Natalie Brown, who lives across the street from Price, said people moved faster than usual while walking through the neighborhood, popular among dog walkers, and kept their hands moving, too. "It was nuts," she said. "People were swatting like crazy."
During the past three weeks, Price said, his bees had become increasingly aggressive. He decided to move his two hives to a farm in Essex about 10 a.m. on Sunday. The keeper closed off the entrance to the hive with screen mesh and was loading the hive onto the truck when the mesh gave way.
"Suddenly, we were getting bees pouring out," Price said. By the time he donned protective gear and fixed the mesh, he said, the bees had fled.
Price said that he started driving to Essex and that some bees followed the truck onto Rockaway Avenue. "There was nothing further we could do," he said. "We can't put the genie back in the bottle, so to speak."
Marblehead Police Chief Robert O. Picariello and Wayne O. Attridge, executive director of the town Board of Health, said no complaints had been received about Price and his bees before the incident. Police called in the town animal control officer to help handle the situation, the chief said.
Attridge said he does not believe beekeeping is regulated by state law or town code. He said the town once forced a negligent beekeeper to move hives out of town.
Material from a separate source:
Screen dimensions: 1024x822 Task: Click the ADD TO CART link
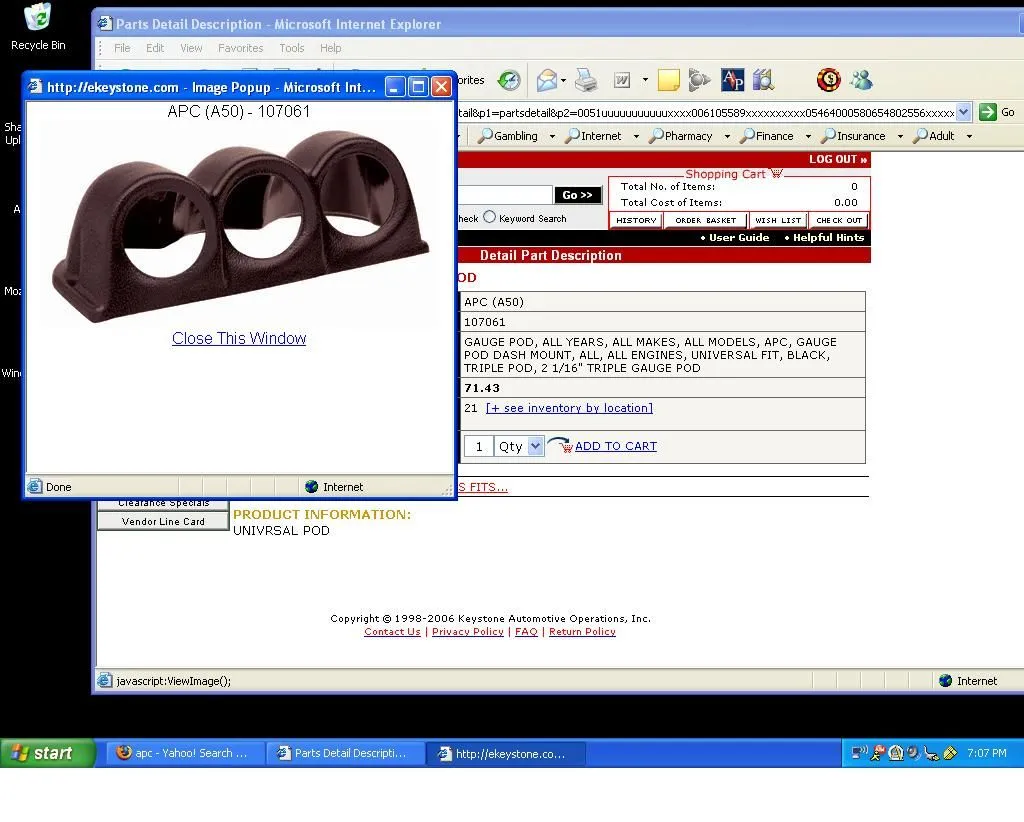tap(615, 446)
No official complaints have been received about Price since the attack, Attridge said.
Price said that after lifting up the hives he discovered some signs that a beetle that preys on bees apparently had moved in, which might explain the bees' behavior.
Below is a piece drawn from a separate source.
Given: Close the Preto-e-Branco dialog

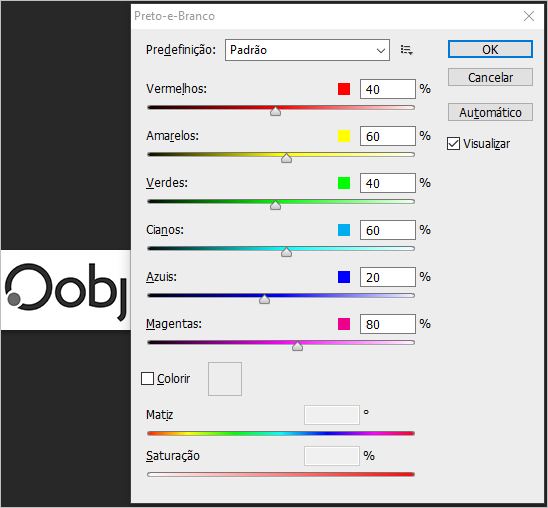Looking at the screenshot, I should [529, 16].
"My concern is that people are really getting afraid of bees," he said. "This was really an anomaly."
Price said he has harvested more than 125 pounds of honey a year and has participated in educational bee displays with an Essex County beekeepers group. But he will not be bringing his bees back anytime soon.
"Not yet, not yet," he said. "Obviously, I want to do what I can to ease the situation with the neighbors."